Comment 2 /dev/humancontroller 2012-07-02 17:16:04 EDT
Created attachment 3245 [details]
do not use fast call hacks

(instant patch for symlink)

on some platforms, fast call hacks are used in ioquake3 to yield some minor performance gains. in r2282, i marked Clang/LLVM as a platform where these hacks should not be used. this is required because of how Clang/LLVM-generated code works by default. the hacks still work with GCC (on some platforms) by default, but not when the stack protector feature is enabled.

btw, i suspect that the gains are imperceptible anyway. note: they are, for example, turned off in Tremulous (an ioquake3-based mod) at all times.
Comment 3 symlink 2012-07-07 12:29:59 EDT
Even if I apply /dev/hc's patch to an otherwise unmodified checkout of SVN r2299 and compile with default (Gentoo Hardened's) settings, I get the same crash. Appending -fno-stack-protector to CFLAGS for the very same unmodified checkout runs fine.
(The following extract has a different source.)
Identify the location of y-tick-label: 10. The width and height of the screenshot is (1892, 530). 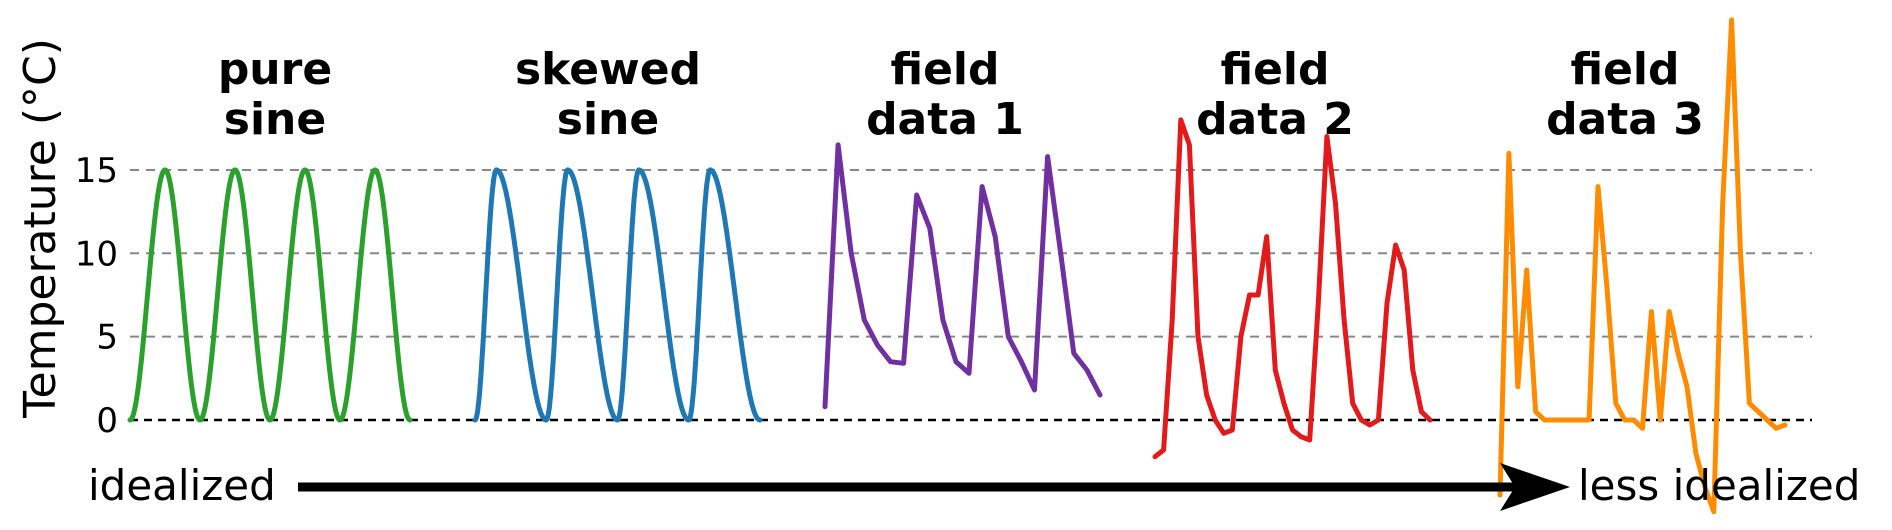
(96, 254).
Thilo, it might not be just that single flag which is causing trouble. While I'm hesitant to provide you a shell, here's some more info;

  $ emerge --info | head -n1
  Portage 2.1.10.65 (hardened/linux/amd64, gcc-4.5.3, glibc-2.14.1-r3, 3.3.8-gentoo x86_64)
  $ gcc-config -c
  x86_64-pc-linux-gnu-4.5.3

Instead of adding -fno-stack-protector to CFLAGS, you can also select the *-hardenednossp GCC profile and compile/emerge (see http://www.gentoo.org/proj/en/hardened/hardenedfaq.xml#hardenedcflags), both methods result in a working executable.
Doing the reverse and using GCC *-vanilla with -fstack-protector-all also results in the same crash (with and without /dev/hc's patch).
Comment 4 symlink 2012-07-07 12:34:07 EDT
I've just noticed that I've written "-fstack-protector" in my original post. It should be "-fstack-protector-all".
Please excuse this major slip through, I've already corrected the bug title.
Comment 5 Thilo Schulz 2012-07-07 17:29:40 EDT
Yes. I can reproduce the bug now. And I know the reason why this is happening.
The DoSyscall() function is the main entry point for when the VM calls outside the VM. To work around different calling conventions, I added some inline ASM that immediately at function start retrieves the arguments from the VM from the right registers.

This assumes that the compiler doesn't add too much boilerplate that fucks with the registers. And exactly this is happening with the stack protector. It uses EAX as temp register to write to the stack:

   0x000000000051a4ca <+12>:    mov    %fs:0x28,%rax
   0x000000000051a4d3 <+21>:    mov    %rax,-0x18(%rbp)
   0x000000000051a4d7 <+25>:    xor    %eax,%eax

However, EAX is used to specify the syscall number. That's why it won't work.
This could be fixed if I stored these variables in memory instead of just registers. I could also get rid of a whole lot of platform specific code. So I probably am gonna do this some time in the future.
Comment 6 Thilo Schulz 2012-08-08 05:37:25 EDT
(In reply to comment #5)
> This could be fixed if I stored these variables in memory instead of just
> registers. I could also get rid of a whole lot of platform specific code. So I
> probably am gonna do this some time in the future.

This is done now in r2305. Have fun!